Hace diez años celebré en el primer libro de Julio Trujillo, Una sangre, la diáfana conciencia de una escritura poética atenta a la mejor tradición lírica mexicana. Me entusiasmaba la forma en que Trujillo –escribí entonces– tenía la valentía de vivir, con todas las responsabilidades que implica, la conciencia de la tradición más libre y desinteresada de la expresión en lengua castellana, la de su altísima poesía.
Han pasado los años. La editorial Pre-Textos acaba de poner en circulación un nuevo libro de Trujillo, Bipolar, título encendido y arriesgado. No me deja de halagar la justicia de mi admiración decenal y la puntería de mi presagio. Es un poeta diferente y, para su bien, es el mismo poeta monista, material, sobrecogedoramente atento a sus sentidos y suspendido de su mor(t)alidad.
Trujillo –lo anuncia Enrique Krauze en el último número de Letras Libres– regresa a México luego de unos años en España.

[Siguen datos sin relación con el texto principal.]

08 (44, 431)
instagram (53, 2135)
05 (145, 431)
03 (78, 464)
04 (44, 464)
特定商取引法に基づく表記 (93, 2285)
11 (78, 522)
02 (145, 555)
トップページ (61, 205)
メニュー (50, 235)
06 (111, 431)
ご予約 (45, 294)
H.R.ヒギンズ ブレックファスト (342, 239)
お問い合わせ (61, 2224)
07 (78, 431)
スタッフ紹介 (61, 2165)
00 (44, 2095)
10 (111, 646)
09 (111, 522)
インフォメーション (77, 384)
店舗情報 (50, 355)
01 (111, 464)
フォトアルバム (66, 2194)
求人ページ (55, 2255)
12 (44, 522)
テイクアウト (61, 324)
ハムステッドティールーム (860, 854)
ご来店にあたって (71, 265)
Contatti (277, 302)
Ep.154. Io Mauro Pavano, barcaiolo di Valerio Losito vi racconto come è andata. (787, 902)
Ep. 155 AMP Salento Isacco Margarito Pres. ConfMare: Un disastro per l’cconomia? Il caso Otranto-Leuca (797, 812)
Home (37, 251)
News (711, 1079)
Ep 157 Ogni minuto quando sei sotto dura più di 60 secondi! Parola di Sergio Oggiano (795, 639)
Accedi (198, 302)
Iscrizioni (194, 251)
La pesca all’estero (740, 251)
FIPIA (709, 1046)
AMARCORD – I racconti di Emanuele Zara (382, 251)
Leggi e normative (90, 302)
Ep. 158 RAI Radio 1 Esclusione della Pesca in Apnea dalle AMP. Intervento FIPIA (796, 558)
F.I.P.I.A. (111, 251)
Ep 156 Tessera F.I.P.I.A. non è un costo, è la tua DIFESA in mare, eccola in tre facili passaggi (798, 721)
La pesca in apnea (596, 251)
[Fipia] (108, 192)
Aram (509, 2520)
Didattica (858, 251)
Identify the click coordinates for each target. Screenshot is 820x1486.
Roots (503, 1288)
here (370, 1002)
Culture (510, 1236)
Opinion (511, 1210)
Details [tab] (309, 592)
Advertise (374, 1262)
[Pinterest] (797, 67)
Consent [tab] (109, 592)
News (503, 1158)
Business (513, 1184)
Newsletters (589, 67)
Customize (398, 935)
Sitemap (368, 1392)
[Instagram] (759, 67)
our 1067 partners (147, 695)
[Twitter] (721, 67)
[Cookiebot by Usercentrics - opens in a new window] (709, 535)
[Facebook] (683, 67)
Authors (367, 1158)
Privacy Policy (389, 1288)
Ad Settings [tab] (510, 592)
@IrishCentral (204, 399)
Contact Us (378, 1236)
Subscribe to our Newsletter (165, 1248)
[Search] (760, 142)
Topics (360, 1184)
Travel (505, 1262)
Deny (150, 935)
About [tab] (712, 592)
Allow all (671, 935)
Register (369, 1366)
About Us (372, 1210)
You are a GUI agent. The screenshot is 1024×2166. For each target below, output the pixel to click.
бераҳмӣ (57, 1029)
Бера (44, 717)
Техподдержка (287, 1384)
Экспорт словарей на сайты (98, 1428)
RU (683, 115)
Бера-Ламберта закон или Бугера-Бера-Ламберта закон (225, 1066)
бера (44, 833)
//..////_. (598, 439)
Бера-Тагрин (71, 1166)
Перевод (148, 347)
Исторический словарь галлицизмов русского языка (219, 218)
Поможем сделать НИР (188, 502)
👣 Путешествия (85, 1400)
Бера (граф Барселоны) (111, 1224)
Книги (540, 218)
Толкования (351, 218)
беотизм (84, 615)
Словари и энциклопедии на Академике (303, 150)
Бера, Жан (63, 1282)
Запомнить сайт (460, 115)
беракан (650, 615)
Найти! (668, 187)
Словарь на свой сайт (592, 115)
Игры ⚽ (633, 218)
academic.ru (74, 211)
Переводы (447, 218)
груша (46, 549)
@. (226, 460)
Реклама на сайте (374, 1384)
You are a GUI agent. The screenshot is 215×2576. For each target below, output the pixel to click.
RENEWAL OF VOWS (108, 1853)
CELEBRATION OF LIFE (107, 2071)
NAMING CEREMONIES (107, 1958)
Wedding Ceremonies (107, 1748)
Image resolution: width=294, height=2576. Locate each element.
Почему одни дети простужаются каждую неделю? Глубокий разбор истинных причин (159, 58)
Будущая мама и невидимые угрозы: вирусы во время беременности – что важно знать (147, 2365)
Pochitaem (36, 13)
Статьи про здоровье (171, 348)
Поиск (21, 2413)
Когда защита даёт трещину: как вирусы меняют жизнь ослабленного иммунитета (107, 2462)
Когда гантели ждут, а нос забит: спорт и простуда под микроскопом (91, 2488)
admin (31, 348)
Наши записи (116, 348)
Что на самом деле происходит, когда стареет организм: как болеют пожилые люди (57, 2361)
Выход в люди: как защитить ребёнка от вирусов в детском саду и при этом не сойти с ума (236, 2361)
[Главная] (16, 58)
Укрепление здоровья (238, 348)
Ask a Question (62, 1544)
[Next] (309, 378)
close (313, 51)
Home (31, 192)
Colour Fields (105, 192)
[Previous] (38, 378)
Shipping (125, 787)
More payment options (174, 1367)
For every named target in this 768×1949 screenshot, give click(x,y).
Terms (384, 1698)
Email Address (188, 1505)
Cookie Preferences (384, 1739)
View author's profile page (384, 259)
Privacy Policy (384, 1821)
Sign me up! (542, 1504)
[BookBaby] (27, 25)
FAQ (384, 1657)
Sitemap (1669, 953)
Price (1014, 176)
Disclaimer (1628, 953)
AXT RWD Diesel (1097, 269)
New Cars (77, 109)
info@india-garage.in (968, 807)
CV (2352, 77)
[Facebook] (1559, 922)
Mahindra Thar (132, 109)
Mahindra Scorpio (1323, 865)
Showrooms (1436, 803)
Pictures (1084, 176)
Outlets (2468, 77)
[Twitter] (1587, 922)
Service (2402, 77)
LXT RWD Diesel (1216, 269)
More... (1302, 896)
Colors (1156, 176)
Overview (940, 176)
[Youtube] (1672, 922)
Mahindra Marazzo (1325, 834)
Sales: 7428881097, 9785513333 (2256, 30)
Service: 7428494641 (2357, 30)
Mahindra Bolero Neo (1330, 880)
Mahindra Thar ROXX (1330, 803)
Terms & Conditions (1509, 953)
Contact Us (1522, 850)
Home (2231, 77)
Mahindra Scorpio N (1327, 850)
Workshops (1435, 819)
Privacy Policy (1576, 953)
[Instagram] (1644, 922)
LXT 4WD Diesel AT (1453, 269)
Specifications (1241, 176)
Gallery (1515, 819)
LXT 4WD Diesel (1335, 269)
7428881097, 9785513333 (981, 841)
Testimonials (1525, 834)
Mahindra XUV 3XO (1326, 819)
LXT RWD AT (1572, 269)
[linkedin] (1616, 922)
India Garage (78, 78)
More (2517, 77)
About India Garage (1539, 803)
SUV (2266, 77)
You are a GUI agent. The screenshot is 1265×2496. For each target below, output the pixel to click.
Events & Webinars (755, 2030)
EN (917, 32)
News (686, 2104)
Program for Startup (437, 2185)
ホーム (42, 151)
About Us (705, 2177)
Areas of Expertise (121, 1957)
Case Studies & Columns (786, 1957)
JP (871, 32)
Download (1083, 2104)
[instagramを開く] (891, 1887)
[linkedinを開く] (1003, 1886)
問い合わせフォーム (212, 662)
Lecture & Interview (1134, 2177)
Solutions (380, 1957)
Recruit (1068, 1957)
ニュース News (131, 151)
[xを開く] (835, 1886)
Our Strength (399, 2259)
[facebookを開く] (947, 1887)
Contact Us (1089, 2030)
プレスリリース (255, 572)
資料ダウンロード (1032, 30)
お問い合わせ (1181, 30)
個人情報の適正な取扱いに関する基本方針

Que sea para bien.
EL PALACIO BLANCO
Hay espejos,
perfiles truncos y nucas inéditas,
imágenes promiscuas que se funden
en una luz lechosa y parpadeante.
Hay superficies frías como el mármol
que duplican los nervios
de la luz,
emborronándolos.
Otras los agudizan como el vidrio
de los vasos formados
bocabajo,
en cuyas bases gira hipnotizado el vértigo.
Atrás, al fondo,
la máquina epiléptica de juegos
agoniza ignorada.
Se está clonando el alcohol
en ordenados paralelepípedos.
Cerrar los ojos es abrir la música
del infame cantautor.
Adentro se cocina
un dolor naturalmente algebraico.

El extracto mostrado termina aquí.